• Description of the task
Task for the records below: repeat the line containing "Task: Click the Weibo watermark logo on photo" and every line after it, exactly and with nothing else, but leave out the pictures.

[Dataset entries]
'''

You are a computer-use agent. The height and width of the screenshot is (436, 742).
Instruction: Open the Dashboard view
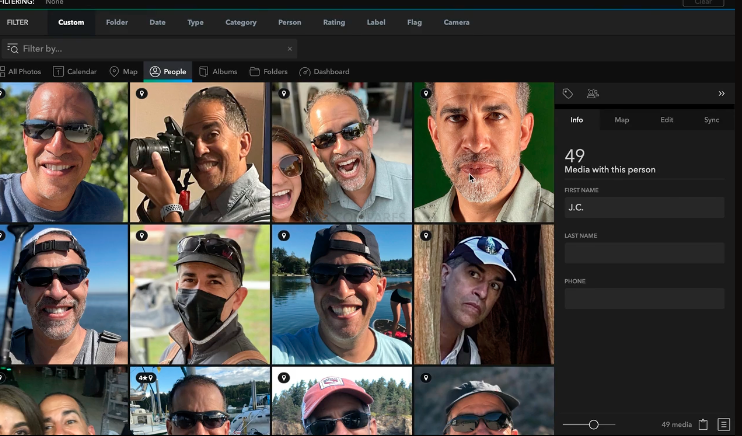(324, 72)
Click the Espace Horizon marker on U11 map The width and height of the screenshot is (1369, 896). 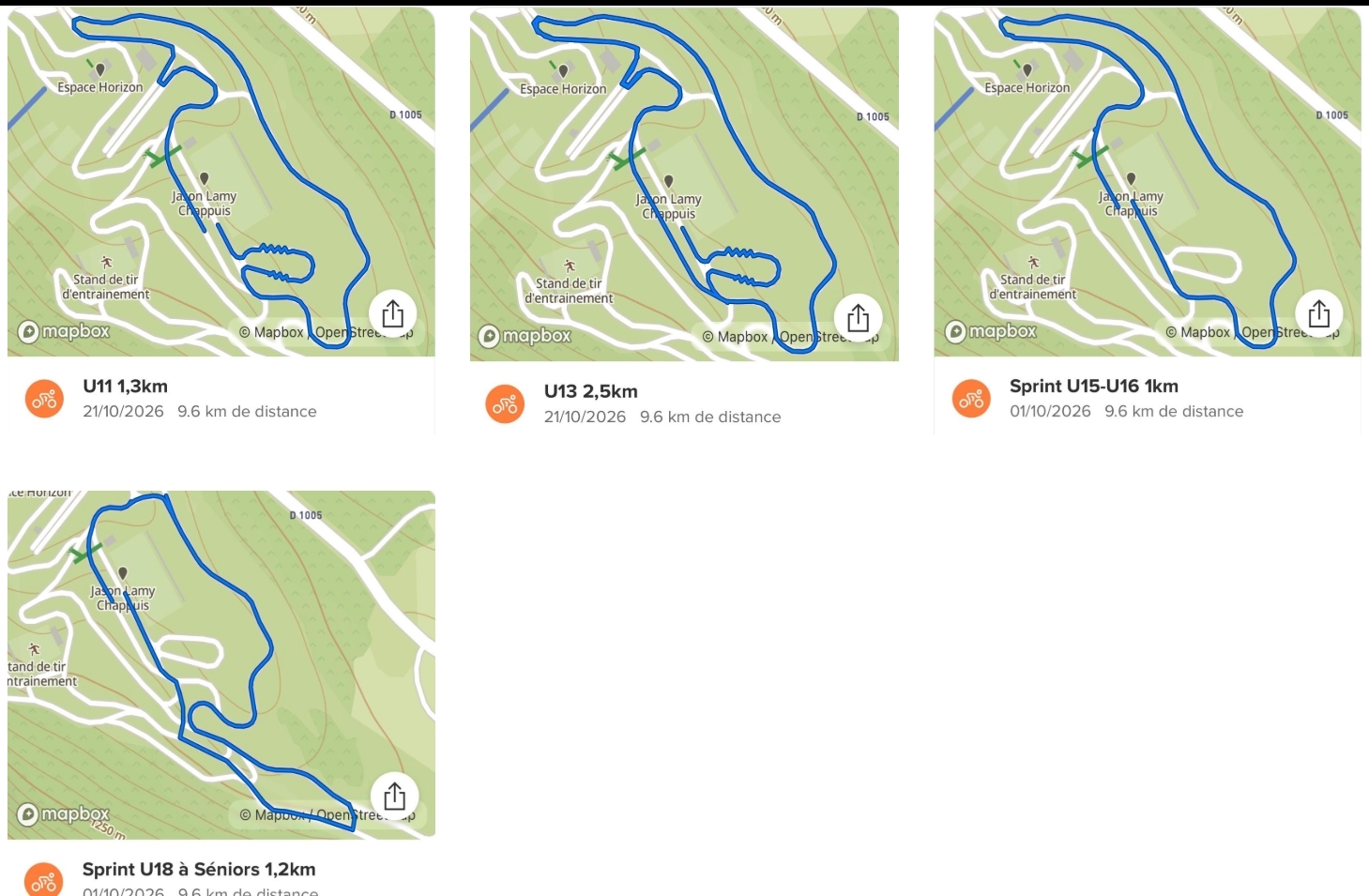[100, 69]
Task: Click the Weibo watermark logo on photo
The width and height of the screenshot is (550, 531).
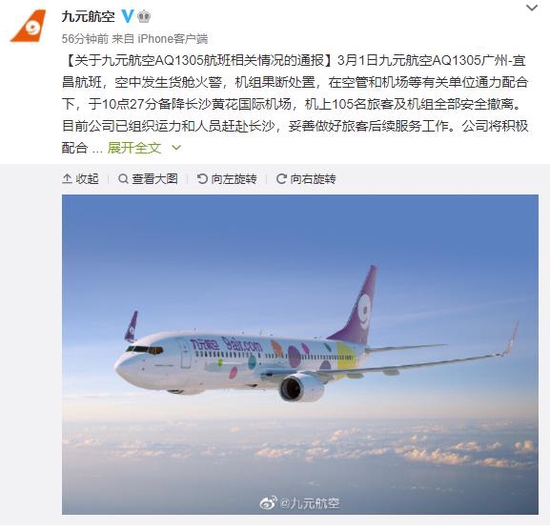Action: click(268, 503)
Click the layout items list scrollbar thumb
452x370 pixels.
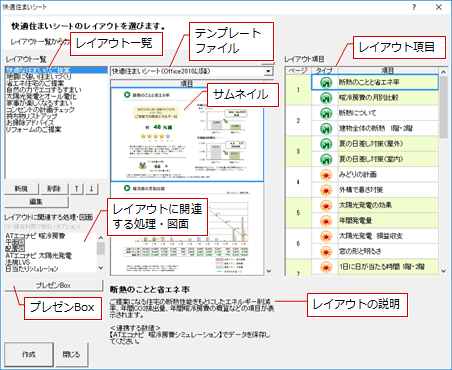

'''

• Exercise answer
Task: Click the Weibo watermark logo on photo
The width and height of the screenshot is (550, 531).
Action: click(268, 503)
Click the layout items list scrollbar thumb
452x370 pixels.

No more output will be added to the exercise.